Trend AnalysisAI & Machine LearningMachine/Deep Learning

Shrinking Giants: The Race to Run LLMs on Your Phone

The most powerful language models require data centers. But 2025's compression breakthroughs—vector quantization, entropy coding, and KV cache optimization—are making billion-parameter models viable on edge devices. The implications for privacy, latency, and access are profound.

By Sean K.S. Shin

This blog summarizes research trends based on published paper abstracts. Specific numbers or findings may contain inaccuracies. For scholarly rigor, always consult the original papers cited in each post.

The cloud dependency of large language models is not merely a technical inconvenience—it is a structural constraint that limits who can use AI, where they can use it, and what data they must surrender to do so. Every query to GPT-4 or Claude traverses a network to a data center, incurring latency, requiring connectivity, and exposing potentially sensitive inputs to third-party infrastructure. For a physician in a rural clinic, a soldier in a disconnected environment, or a user who simply values privacy, this architecture is a barrier, not a feature.

The race to run LLMs on edge devices—phones, laptops, IoT hardware—is therefore not an academic exercise in compression. It is a contest to determine whether AI remains a centralized service controlled by a few providers, or becomes a distributed capability available to everyone.

The Compression Trilemma

Every approach to on-device LLM deployment confronts a fundamental trilemma: model quality, memory footprint, and inference speed. Improving any two typically degrades the third. The art of edge deployment lies in finding the least painful compromise.

Liu et al.'s comprehensive survey taxonomizes the landscape into four pillars:

Pruning removes parameters deemed unnecessary—zeroing out weights below a threshold or eliminating entire attention heads. Unstructured pruning achieves high compression ratios but creates sparse matrices that standard hardware accelerates poorly. Structured pruning maintains hardware-friendly dense computation but removes less redundancy.

Knowledge distillation trains a smaller "student" model to mimic a larger "teacher." The student inherits the teacher's behavior without its parameter count. Distillation works well but requires access to the teacher model's outputs during training—a constraint that may be prohibitive for proprietary models.
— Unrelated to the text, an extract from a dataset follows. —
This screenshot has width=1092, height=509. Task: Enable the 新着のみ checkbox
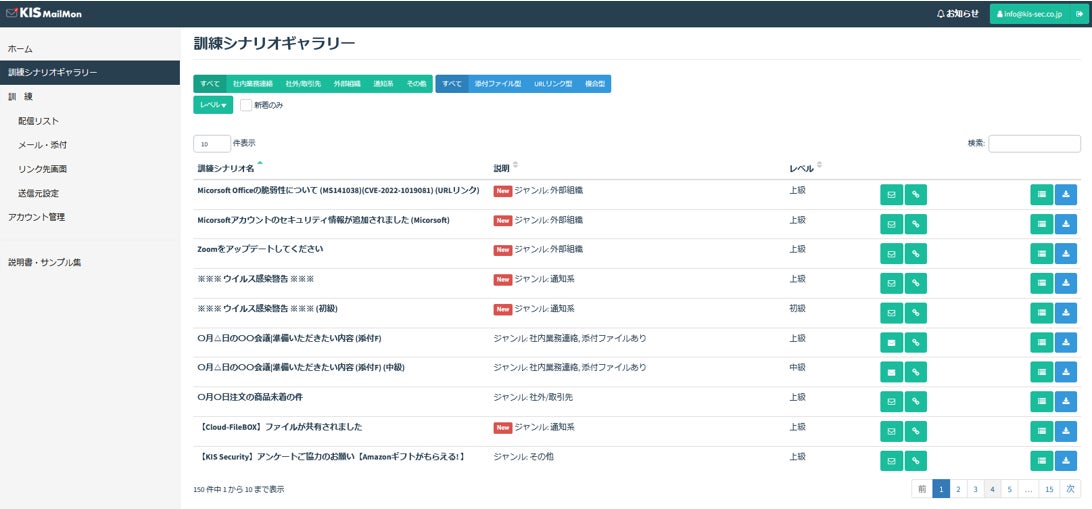click(x=246, y=105)
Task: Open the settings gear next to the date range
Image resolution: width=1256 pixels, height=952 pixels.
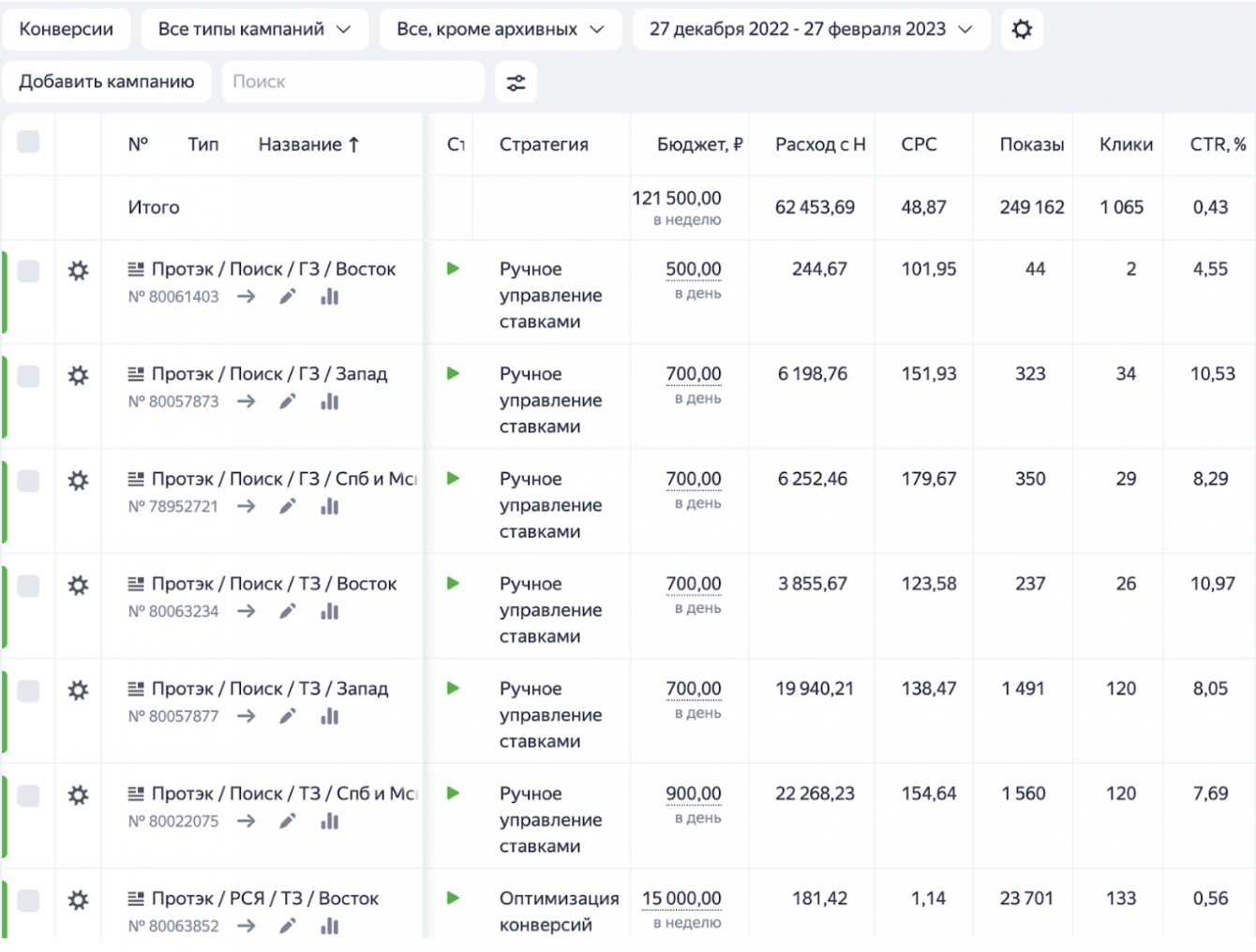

Quantization reduces the numerical precision of weights and activations—from 16-bit floating point to 8-bit, 4-bit, or even lower. This is the dominant approach in 2025 because it offers the most favorable quality-compression trade-off and is well-supported by hardware.

Architectural redesign rethinks the model structure itself—replacing attention mechanisms, reducing layer counts, or introducing sparse mixture-of-experts routing. This is the most radical approach and potentially the most impactful, but it requires retraining from scratch.

The KV Cache Bottleneck

A subtlety lost in popular discourse is that the primary memory bottleneck during LLM inference is often not the model weights but the key-value (KV) cache—the stored attention states that enable efficient autoregressive generation. For long-context models processing thousands of tokens, the KV cache can consume more memory than the model itself.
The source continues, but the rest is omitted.